My third event at experiencing ceremony was witnessing the oral ceremony between Cary Newman and the Museum. I found this to be as powerful as the other two ceremonies above.

Artist Carey Newman receives a signed agreement from
the Canadian Museum for Human Rights’s Heather Bidzinski.
I can’t say that I was unprepared for the experience. I have been reading a lot of Indigenous literature – some memoir, and some of the reading, academic writing.

I am so grateful for that preparation.

I didn’t have a pencil or paper in my hand, and I didn’t take any pictures.

I just sat there, listening to the singing, watching the dancing, studying the clothing (especially the hat and the blankets that were worn), curious about the art in the architecture of the Bighouse, and listening to the words that were spoken.

Many underlying themes emerged. One was the joy brought to speakers as they heard the sound of a baby expressing discontent over being held in the same position for too long, or wanting some food, or desiring dry clothes, or that little sound of complaint before it falls asleep. I am deep into reading the TRC volume of The Legacy of Canada’s Residential Schools. I am reading many testimonies about the grief of having to send all of the children of communities off to residential schools to be raised. Sometimes the children were as young as four years old. I can’t imagine communities bereft of their little ones and their teen-agers. I try to think of living in a community with that kind of silence.

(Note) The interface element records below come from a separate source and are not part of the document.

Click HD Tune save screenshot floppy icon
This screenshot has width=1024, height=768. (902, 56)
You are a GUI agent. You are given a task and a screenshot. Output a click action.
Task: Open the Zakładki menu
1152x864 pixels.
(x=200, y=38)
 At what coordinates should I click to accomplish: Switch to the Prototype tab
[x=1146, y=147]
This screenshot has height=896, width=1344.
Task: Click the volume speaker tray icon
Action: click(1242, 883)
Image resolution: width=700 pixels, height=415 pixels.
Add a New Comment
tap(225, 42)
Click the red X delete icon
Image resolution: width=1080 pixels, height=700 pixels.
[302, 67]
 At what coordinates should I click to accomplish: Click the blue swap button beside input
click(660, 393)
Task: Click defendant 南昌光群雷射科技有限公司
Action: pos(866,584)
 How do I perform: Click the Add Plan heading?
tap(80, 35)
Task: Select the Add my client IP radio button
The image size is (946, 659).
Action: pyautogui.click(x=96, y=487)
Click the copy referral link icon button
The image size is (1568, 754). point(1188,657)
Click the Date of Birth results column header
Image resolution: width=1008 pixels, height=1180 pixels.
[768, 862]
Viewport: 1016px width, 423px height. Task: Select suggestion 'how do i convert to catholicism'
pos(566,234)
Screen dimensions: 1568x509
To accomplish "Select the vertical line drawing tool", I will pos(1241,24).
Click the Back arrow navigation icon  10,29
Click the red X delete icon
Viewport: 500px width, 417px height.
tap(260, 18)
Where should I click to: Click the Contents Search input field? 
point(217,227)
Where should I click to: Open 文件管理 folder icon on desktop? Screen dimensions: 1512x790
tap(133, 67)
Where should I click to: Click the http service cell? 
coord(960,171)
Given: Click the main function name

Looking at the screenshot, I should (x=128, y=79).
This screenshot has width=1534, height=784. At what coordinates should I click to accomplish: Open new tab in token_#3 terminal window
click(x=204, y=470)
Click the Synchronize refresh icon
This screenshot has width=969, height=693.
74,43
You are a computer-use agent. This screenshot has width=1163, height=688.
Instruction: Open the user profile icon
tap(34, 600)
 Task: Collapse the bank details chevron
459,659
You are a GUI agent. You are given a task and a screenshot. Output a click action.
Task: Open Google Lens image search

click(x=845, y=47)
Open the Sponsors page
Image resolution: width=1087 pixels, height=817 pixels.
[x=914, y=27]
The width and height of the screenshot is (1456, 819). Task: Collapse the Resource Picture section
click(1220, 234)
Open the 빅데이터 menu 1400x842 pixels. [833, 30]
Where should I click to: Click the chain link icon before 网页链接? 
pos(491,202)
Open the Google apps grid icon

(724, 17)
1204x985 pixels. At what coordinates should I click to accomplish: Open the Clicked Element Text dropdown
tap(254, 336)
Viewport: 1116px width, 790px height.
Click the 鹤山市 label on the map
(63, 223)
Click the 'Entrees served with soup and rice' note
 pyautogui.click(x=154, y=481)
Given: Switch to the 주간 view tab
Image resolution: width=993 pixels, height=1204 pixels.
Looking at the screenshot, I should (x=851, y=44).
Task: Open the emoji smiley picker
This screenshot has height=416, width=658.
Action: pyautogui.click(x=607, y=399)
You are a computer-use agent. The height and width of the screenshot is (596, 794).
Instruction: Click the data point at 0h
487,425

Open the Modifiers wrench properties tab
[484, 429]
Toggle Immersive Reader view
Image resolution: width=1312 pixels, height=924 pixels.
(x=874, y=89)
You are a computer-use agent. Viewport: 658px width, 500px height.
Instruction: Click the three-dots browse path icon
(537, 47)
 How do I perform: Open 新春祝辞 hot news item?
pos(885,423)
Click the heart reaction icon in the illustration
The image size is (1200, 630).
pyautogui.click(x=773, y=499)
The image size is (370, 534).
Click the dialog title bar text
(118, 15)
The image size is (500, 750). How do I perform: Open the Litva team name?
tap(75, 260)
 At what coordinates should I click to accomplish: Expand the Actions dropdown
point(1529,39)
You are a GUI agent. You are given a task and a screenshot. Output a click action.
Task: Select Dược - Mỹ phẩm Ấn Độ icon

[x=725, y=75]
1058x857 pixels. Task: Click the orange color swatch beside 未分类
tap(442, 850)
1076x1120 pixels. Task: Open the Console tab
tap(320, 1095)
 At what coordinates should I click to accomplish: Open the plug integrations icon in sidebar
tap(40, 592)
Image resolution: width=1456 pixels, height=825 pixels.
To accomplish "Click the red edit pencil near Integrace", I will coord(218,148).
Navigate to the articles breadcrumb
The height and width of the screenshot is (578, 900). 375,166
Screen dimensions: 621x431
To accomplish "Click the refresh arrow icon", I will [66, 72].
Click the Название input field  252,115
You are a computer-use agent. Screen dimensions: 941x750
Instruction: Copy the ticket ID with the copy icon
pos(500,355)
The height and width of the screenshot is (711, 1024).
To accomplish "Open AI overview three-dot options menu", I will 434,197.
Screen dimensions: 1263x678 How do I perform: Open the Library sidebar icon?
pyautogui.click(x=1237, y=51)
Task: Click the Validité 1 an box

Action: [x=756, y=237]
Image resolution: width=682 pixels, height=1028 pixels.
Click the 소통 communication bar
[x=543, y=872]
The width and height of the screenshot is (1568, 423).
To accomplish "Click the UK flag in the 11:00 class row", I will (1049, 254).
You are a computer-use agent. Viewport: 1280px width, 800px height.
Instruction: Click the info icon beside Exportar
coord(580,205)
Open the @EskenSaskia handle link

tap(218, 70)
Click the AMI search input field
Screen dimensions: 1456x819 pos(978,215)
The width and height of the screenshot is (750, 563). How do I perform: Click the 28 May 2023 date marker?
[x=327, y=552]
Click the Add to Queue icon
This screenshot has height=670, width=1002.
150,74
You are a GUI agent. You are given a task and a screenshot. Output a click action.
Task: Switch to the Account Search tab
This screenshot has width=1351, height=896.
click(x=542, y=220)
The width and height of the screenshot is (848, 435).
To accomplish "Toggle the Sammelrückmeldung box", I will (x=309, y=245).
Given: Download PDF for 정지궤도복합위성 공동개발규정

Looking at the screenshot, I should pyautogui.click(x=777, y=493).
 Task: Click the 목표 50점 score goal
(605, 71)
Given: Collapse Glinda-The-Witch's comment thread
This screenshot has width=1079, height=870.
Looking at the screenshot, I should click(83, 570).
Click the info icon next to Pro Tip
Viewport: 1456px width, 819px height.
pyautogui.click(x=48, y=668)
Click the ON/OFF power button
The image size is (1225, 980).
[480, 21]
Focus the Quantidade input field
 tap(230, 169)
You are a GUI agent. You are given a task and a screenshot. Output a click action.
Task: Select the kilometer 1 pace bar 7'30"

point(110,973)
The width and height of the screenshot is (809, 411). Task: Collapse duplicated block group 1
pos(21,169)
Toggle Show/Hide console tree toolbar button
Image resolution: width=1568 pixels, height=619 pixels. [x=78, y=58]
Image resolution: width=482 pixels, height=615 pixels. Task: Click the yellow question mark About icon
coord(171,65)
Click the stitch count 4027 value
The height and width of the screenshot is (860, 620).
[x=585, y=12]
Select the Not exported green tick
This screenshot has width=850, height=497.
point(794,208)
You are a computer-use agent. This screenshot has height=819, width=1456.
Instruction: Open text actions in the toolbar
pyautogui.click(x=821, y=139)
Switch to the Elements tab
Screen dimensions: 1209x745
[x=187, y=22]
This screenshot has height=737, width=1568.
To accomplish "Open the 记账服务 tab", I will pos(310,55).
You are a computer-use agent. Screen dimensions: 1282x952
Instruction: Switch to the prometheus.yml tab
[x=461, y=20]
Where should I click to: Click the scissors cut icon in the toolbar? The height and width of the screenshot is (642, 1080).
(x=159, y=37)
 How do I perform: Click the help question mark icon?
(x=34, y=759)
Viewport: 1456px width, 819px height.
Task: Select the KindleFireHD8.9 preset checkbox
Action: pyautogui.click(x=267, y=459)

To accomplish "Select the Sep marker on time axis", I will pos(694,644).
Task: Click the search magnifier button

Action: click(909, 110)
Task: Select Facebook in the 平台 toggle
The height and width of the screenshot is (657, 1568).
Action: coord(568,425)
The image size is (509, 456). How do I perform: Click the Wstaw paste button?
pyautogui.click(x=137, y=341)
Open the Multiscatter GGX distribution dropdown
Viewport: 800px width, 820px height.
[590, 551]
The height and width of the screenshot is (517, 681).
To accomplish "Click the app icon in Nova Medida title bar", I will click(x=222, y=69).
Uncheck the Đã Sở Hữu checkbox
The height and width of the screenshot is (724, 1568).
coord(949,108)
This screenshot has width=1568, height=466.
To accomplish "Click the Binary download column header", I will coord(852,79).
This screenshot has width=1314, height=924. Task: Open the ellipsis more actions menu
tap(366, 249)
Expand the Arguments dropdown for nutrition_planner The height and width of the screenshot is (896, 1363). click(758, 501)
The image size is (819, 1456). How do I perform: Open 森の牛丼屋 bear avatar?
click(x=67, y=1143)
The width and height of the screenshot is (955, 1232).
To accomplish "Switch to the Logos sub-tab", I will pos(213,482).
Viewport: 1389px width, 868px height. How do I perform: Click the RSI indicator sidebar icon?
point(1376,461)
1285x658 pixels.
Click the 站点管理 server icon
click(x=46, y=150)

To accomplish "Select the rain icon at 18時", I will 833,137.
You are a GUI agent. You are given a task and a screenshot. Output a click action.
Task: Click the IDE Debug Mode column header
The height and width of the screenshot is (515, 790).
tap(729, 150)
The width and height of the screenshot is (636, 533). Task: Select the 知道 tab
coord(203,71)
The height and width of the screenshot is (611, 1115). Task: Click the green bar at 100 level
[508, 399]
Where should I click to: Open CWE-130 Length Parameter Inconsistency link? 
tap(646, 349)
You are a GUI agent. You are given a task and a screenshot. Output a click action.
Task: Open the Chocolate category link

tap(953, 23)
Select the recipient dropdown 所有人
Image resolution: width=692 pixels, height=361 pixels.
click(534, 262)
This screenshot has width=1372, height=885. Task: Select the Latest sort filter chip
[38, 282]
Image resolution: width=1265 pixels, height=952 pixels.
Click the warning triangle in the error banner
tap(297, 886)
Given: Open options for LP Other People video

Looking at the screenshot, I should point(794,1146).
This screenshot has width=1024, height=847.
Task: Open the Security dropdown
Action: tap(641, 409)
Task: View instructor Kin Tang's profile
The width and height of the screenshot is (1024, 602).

A dancer wearing the G’ixsam Ancestor bentwood box, 
especially created by artist Carey Newman to hold the agreement. 
 Doug Harrington/MEDIA ONE
Yesterday Duncan had his D &D friends over. 

There were seven teens, gathered around the table, talking to each other and over-talking each other. There were a lot of boys, all talking at once, it seemed.

I was in the kitchen for a few moments with Rebecca and told her that this sound coming from the living room is one of the most powerful pieces of happiness in my own life when I look back and think of hearing similar sounds in my own kitchen.

To return to the Bighouse now, and to remember so many speakers reminding each other of the joy of having their own children near instead of having them off at a residential school was just a powerful part of the ceremony that can’t be reproduce, either here while or I write, nor in books that I read.

An overpowering part of the ceremony was the music, the singing and the dancing, knowing that I was watching embodied ceremonial practise, the origin of which was older than those trees that I saw in the ancient forest at Avatar Grove.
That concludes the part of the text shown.